We feel that it will be quite difficult, when we come later to the constitutional thinkers of 1917 and 1920, for them to convince us that Madison meant his Fifth Article to alter “the dependent derivative authority of the legislatures of the state” and, whenever another government makes the suggestion, put that dependent authority above what he calls “the superior power of the people.”

And we feel that these “constitutional thinkers” will find it impossible to convince us when we recall Madison’s other words, directly referring to his Fifth Article and the existing power of the people, mentioned therein by the word “conventions.” These are the words to which we allude: “Were it [his Fifth Article] wholly national, the supreme and ultimate authority would reside in the majority of the people of the Union, and this authority would be competent at all times, like that of a majority of every national society, to alter or abolish its established government.” It is Madison himself who puts the one word “majority” in italics. He does so to call attention to the fact that his Article leaves “the supreme and ultimate authority” in the people (named as “conventions” in his Article) but not necessarily capable of exercise by the majority in any constitutional manner. He goes on to explain this very fact by saying that when the mode of procedure prescribed in his Article is read, it is found that “in requiring more than a majority, and particularly in computing the proportion by states, not by citizens, it departs from the national and advances towards the federal character.” (Fed. No. 39.)

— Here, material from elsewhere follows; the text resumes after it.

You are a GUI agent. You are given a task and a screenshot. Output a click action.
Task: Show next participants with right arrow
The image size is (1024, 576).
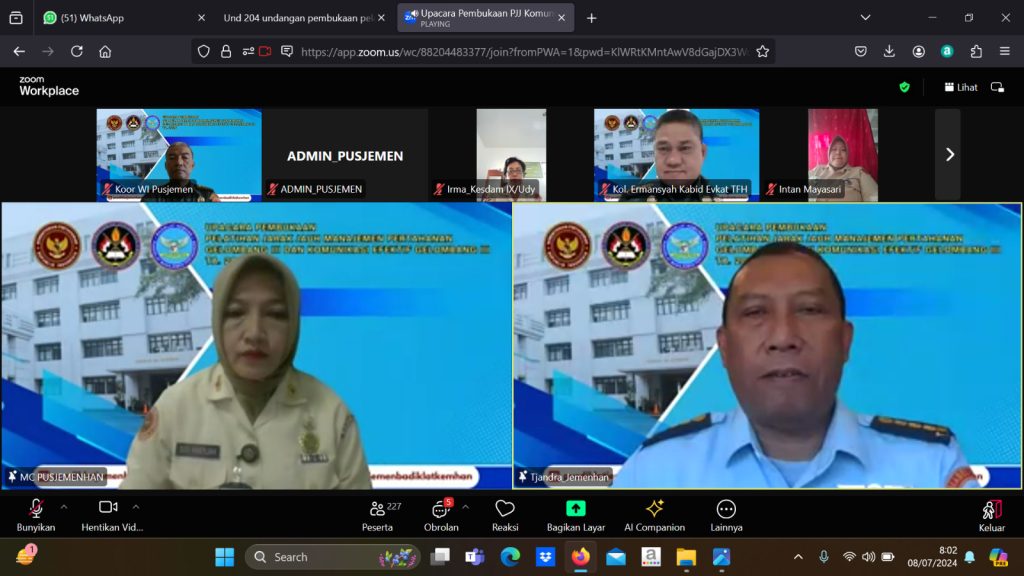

In New York we find Hamilton, who seconded the suggestion of Madison’s Fifth Article at Philadelphia, almost immediately after he had stated that there would be no danger in permitting Congress to propose amendments since “the final decision in the case will rest with the people.” As we recall, Hamilton said this when the tentative Fifth Article mentioned no one but the people, “conventions,” as the maker of future Articles, because he and Madison and their associates at Philadelphia, whose minds had so far been concentrated upon the national First Article, had not yet grasped the fact, later stated by Hamilton to be his conviction, that all future changes would probably relate “to the organization of government and not to the mass of its powers.” We are, therefore, interested to find Hamilton, in New York, on Friday, December 14, 1787, pointing out that “It has not a little contributed to the infirmities of the existing federal system that it never had a ratification by the PEOPLE. Resting on no better foundation than the consent of the several legislatures, it has been exposed to frequent and intricate questions concerning the validity of its powers.... The possibility of a question of this nature proves the necessity of laying the foundations of our national government [the First Article grant of national powers] deeper than in the mere sanction of delegated authority [referring directly to the state legislatures which are mentioned in the Fifth Article]. The fabric of American empire ought to rest on the solid basis OF THE CONSENT OF THE PEOPLE. The streams of national power ought to flow immediately from that pure, original fountain of all legitimate authority.” (Fed. No. 22.) The capitals are those of Hamilton himself. We rather feel that his stress upon the “PEOPLE” sharply contrasted with the state “legislatures,” as the only legitimate direct source of national power, such as is granted in the First Article and the Eighteenth Amendment, will be somewhat of a shock to the “constitutional thinkers” of 1917 and 1920. Sitting in the conventions of old, we rather recognize the capitalized words, where Hamilton says that national power in America “ought to rest on the solid basis of the CONSENT OF THE PEOPLE,” as a direct echo from the Statute of ’76, enacted only eleven years before those conventions. That Statute says that every just power of government must be derived directly from the governed.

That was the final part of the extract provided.